Zema diz que direita estará unida no segundo turno
Pré-candidato à Presidência pelo Partido Novo falou à Sputnik Brasil sobre alianças, segurança pública, energia, burocracia e mineração
Em entrevista à Sputnik Brasil, o pré-candidato à Presidência pelo Partido Novo, Zema, afirmou que a direita estará unida no segundo turno e minimizou a possibilidade de racha na oposição.
Questionado sobre possíveis atritos de bastidores com alas do bolsonarismo após declarações recentes envolvendo o senador Flávio Bolsonaro (PL-RJ), Zema disse não ver risco de divisão. “A direita estará toda unida no segundo turno. Se eu discordo do Flávio em alguma coisa, eu discordo do Lula muito mais”, afirmou.
Na entrevista, o pré-candidato defendeu o enquadramento de facções como grupos terroristas, propôs “imposto zero” sobre energia para tecnologia e detalhou um plano para extinguir burocracias.
Defensor de um Estado enxuto, Zema citou resultados obtidos em Minas Gerais como referência para o que pretende replicar em nível federal. Segundo ele, o arcabouço legal brasileiro atual desestimula a inovação e o empreendedorismo, em sentido contrário à simplificação.
Zema também afirmou que a eficiência dos serviços públicos está diretamente ligada à transferência de ativos não essenciais para o mercado. Para ele, prefeitos, governadores e o presidente têm obrigações complexas demais para acumular a gestão de companhias estatais.
Ao tratar da transição energética, Zema apontou o Brasil como um player global com condições favoráveis para liderar esse processo, em razão do baixo custo de geração solar, eólica, biomassa e biocombustíveis. Ele também mencionou uma contradição no preço final pago pelo consumidor, atribuída ao peso dos tributos.

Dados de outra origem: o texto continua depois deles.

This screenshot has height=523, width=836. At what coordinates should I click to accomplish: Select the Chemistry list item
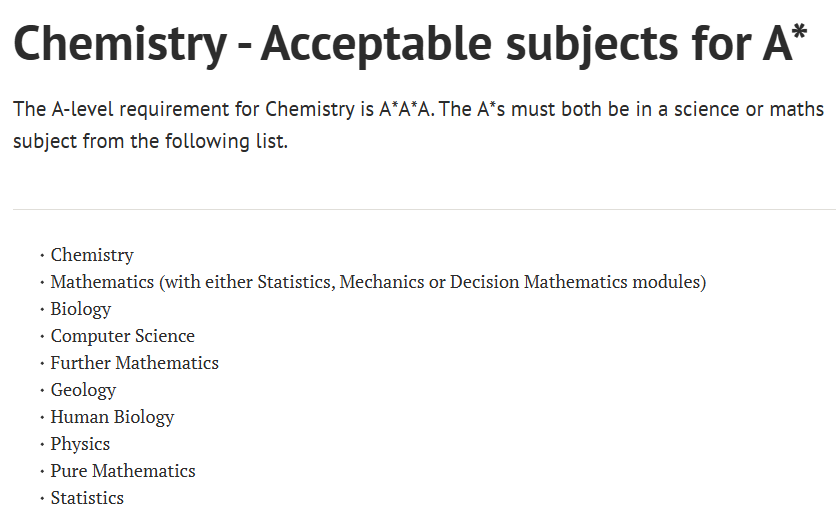click(x=92, y=255)
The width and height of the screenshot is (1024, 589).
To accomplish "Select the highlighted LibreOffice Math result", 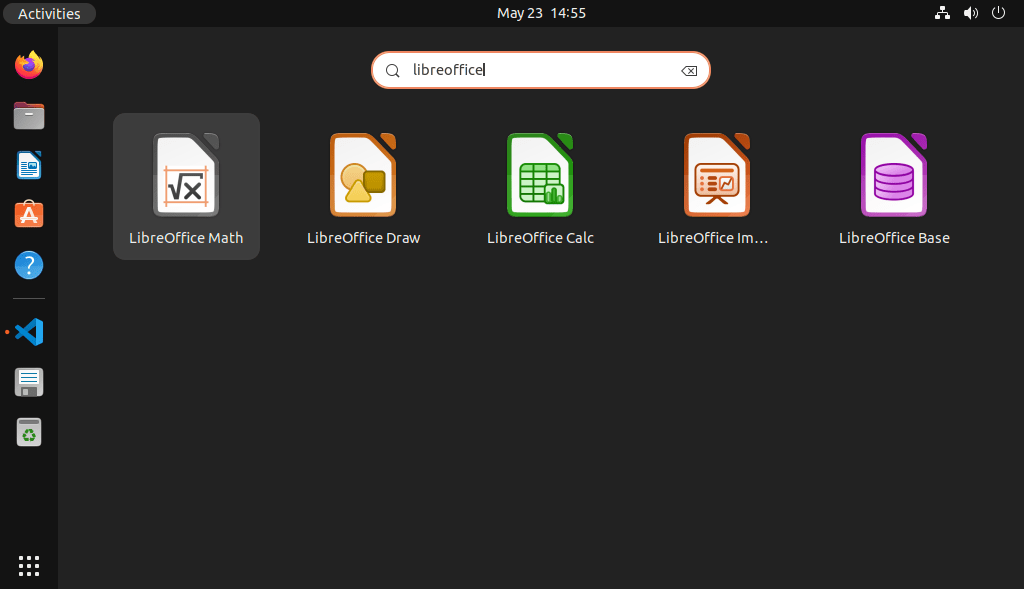I will click(186, 186).
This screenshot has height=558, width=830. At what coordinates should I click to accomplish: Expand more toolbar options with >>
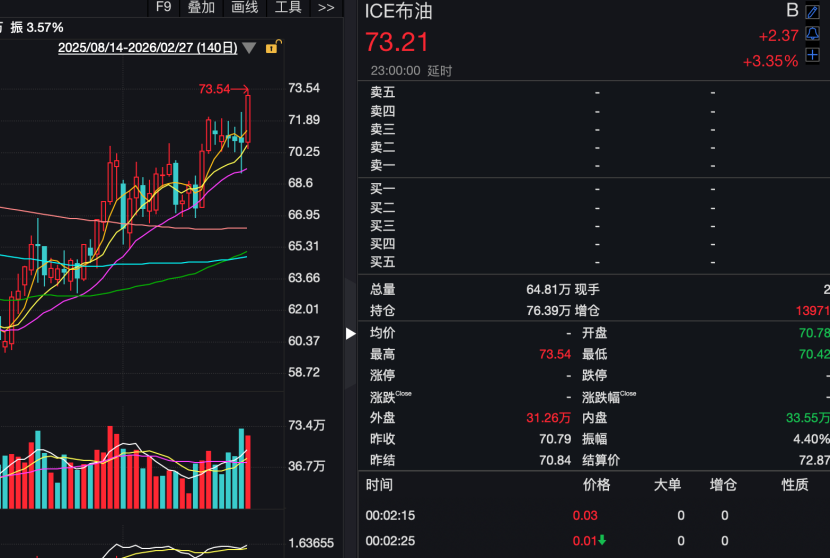pos(326,8)
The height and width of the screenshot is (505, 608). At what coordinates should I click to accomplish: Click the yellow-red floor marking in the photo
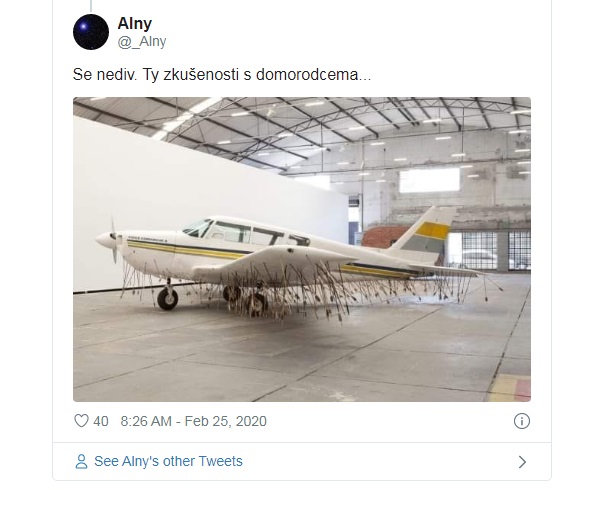point(510,388)
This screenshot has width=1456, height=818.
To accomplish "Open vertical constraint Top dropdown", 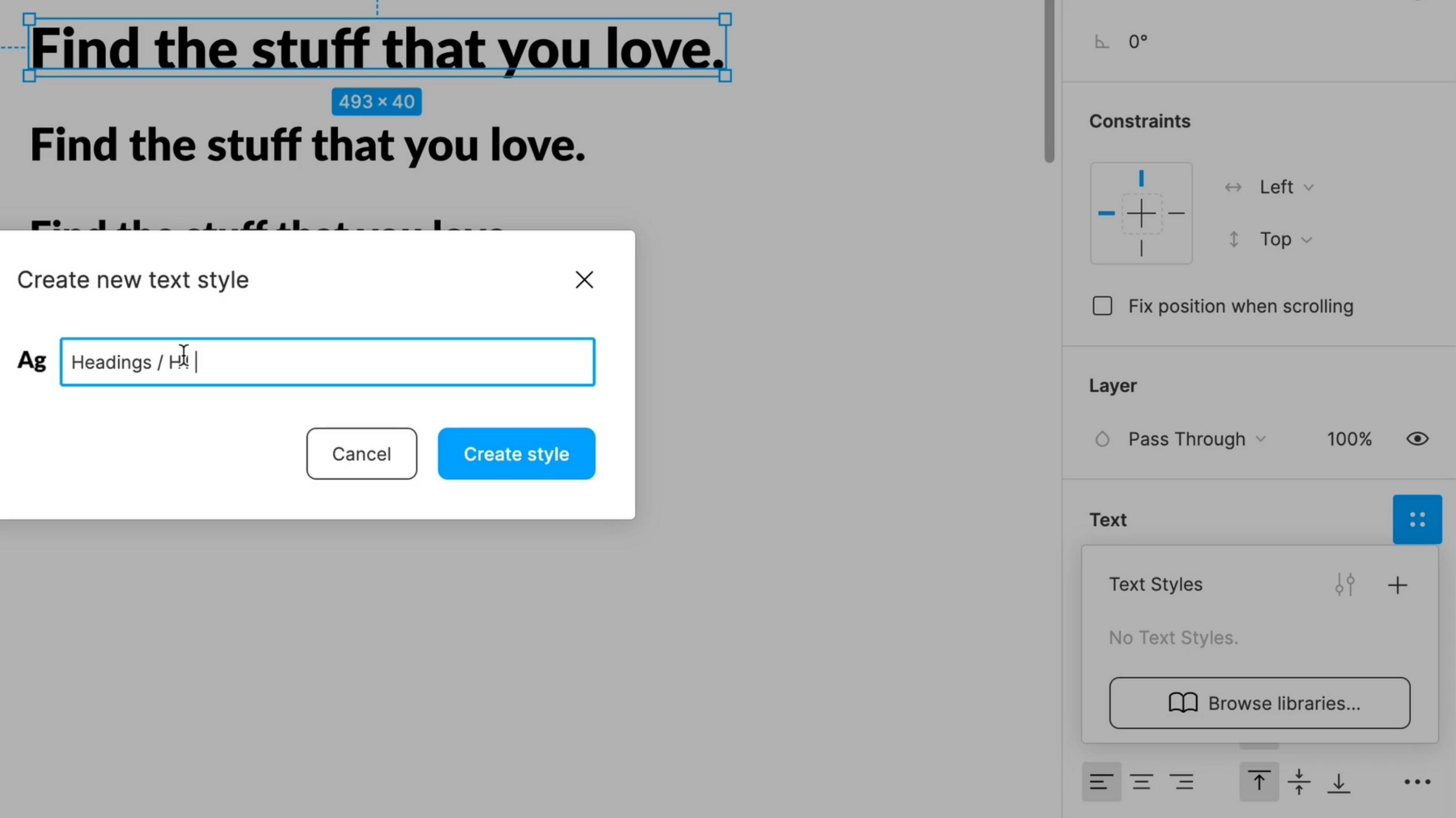I will (1284, 239).
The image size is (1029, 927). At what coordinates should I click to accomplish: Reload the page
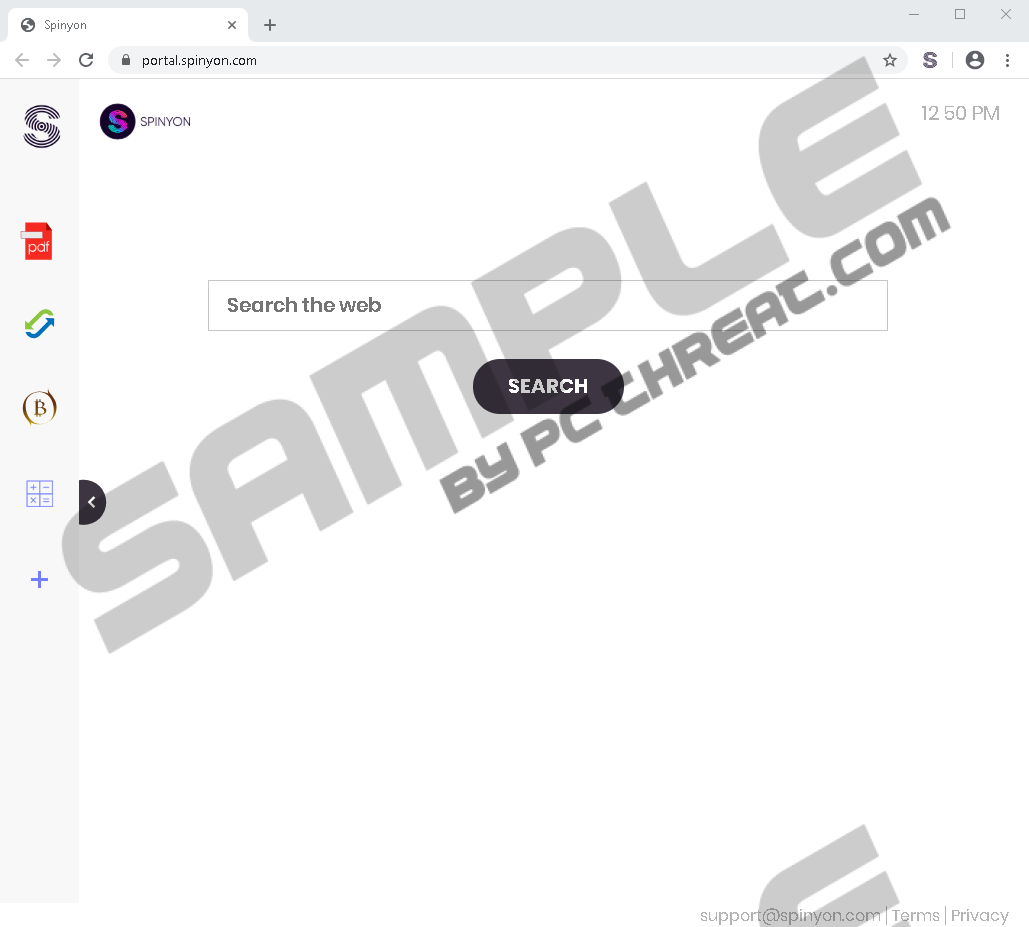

O pré-candidato reforçou ainda a necessidade de mudar a matriz de exportação mineral brasileira. Ele defendeu a verticalização da produção para evitar a evasão de valor bruto e citou como exemplos o processamento do nióbio em Araxá, no Triângulo Mineiro, e o caminho trilhado para a produção de baterias de lítio em Minas Gerais.